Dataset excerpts
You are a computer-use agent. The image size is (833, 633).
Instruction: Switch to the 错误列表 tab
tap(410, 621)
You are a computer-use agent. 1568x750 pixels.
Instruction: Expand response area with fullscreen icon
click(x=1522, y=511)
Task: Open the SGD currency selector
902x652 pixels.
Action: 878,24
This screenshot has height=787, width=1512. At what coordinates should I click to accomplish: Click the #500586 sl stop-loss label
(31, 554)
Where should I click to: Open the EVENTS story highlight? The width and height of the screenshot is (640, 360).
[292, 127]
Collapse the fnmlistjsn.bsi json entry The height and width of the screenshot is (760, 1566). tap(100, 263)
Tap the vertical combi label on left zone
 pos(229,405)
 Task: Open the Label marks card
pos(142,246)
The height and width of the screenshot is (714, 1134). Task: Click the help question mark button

Work required.
Reproduce every entry, word for word.

Reply to the task.
You are a computer-use agent. The image size is (833, 633).
Instruction: Switch to the 错误列表 tab
tap(410, 621)
You are a computer-use agent. 1568x750 pixels.
Instruction: Expand response area with fullscreen icon
click(x=1522, y=511)
Task: Open the SGD currency selector
902x652 pixels.
Action: 878,24
This screenshot has height=787, width=1512. At what coordinates should I click to accomplish: Click the #500586 sl stop-loss label
(31, 554)
Where should I click to: Open the EVENTS story highlight? The width and height of the screenshot is (640, 360).
[292, 127]
Collapse the fnmlistjsn.bsi json entry The height and width of the screenshot is (760, 1566). tap(100, 263)
Tap the vertical combi label on left zone
 pos(229,405)
 Task: Open the Label marks card
pos(142,246)
The height and width of the screenshot is (714, 1134). Task: Click the help question mark button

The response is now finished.